Prédio do INSS será condomínio de moradia social

Prédio do INSS será condomínio de moradia social
Prédio do INSS, Rua General Osório, 808, Centro de Campinas Crédito: Google Maps/Reprodução

O prédio do Instituto Nacional do Seguro Social (INSS) na Rua General Osório será um condomínio de 35 moradias sociais, segundo o Ministério da Gestão e da Inovação em Serviços Públicos. O edifício possui 2 mil m² de área construída e já abriga 60 famílias. A ocupação começou em 7 de setembro de 2025, com moradores dos bairros Parque Oziel, Campo Belo e Jardim Telesp. Recebeu o nome de Palestina Livre! Elesbão Vive! e ocorreu sob a organização do Movimento de Luta nos Bairros, Vilas e Favelas, em conjunto com 18 ocupações distribuídas por 16 estados. Integrantes do movimento visitaram os bairros para convidar moradores a ocupar o prédio, que estava, segundo os ocupantes, desocupado. Por já estarem no imóvel, estas 60 famílias têm prioridade na destinação dos apartamentos. Mas, a regra se aplica aos que cumprirem os critérios estabelecidos pelo programa Minha Casa, Minha Vida, do governo federal.

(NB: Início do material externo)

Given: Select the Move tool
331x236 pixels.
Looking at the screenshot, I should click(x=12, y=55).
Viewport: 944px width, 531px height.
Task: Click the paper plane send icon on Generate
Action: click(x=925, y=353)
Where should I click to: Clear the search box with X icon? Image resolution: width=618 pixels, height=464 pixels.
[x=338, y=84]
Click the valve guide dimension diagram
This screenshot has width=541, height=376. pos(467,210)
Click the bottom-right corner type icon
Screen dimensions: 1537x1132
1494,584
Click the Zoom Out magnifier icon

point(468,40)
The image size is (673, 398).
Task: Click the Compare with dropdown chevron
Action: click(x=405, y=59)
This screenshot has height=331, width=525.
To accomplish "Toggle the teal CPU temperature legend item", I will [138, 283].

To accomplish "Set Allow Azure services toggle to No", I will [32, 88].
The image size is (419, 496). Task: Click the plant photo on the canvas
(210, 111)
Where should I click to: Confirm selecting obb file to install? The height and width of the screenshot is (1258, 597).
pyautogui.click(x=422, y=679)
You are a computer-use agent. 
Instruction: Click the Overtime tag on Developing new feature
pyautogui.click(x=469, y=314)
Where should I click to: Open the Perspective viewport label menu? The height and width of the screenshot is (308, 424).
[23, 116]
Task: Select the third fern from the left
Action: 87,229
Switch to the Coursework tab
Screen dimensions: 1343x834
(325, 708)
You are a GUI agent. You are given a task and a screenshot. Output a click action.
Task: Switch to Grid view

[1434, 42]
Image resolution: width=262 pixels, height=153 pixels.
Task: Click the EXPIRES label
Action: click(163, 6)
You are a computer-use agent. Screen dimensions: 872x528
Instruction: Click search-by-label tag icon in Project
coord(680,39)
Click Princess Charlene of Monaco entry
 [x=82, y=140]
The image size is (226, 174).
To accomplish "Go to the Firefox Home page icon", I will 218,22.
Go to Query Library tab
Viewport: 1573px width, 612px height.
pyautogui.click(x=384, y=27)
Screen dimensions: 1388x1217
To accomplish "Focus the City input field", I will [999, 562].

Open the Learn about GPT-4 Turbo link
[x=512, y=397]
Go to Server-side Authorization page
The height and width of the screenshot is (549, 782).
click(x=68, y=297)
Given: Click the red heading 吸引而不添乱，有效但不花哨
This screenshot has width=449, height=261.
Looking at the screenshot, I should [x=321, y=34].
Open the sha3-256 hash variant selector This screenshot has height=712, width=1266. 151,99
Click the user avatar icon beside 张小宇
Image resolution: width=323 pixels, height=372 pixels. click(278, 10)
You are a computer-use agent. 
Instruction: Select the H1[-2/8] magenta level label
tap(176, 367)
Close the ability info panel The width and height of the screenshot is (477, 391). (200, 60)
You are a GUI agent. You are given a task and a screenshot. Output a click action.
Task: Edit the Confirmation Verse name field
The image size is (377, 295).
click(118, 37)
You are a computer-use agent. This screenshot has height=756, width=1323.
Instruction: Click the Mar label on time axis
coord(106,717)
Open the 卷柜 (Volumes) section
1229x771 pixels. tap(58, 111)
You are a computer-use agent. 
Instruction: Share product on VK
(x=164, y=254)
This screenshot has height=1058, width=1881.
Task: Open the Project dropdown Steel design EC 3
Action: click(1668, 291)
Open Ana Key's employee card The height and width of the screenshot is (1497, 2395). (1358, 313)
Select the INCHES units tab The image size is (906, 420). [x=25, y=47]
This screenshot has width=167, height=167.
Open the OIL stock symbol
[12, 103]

A portaria do Ministério da Gestão e da Inovação em Serviços Públicos estabelece ainda a cessão do prédio para obras de reforma e adaptação estrutural. Entidades sem fins lucrativos que possuem credenciamento no Minha Casa, Minha Vida - podem apresentar projetos. O prazo limite para o envio das propostas termina em 31 de maio, e o Ministério divulgará os selecionados em 12 de junho. O programa federal concede financiamento a famílias associadas para a construção ou reforma de habitações. O público-alvo é de famílias com renda de até R$ 2.640 por mês. Mas, há permissão para que 10% dos beneficiários de cada projeto possuam rendimento de até R$ 4.400 por mês.

Após o recebimento das chaves, as famílias poderão pagar em parcelas mensais pelo período de 60 meses (cinco anos). O valor da prestação vai corresponder a um percentual da renda obtida pelos moradores. A Secretaria do Patrimônio da União indicou a utilização de imóveis públicos para o atendimento a famílias de baixa renda. O Movimento de Luta nos Bairros, Vilas e Favelas aponta que a portaria resultou da atuação dos movimentos sociais, mas afirma que a efetivação das moradias depende da liberação de verbas e de projetos pelo governo. Planeja a realização de atos e distribuição de panfletos para manter a mobilização das famílias e assegurar a entrega das unidades habitacionais. Segundo a União, a iniciativa visa encerrar uma disputa jurídica. Em dezembro de 2025, a 6ª Vara Federal determinou a reintegração de posse em ação movida pelo INSS. Em março, o Judiciário reconsiderou e remeteu o processo à Comissão Regional de Soluções Fundiárias da Justiça Federal que obteve conciliação entre as partes.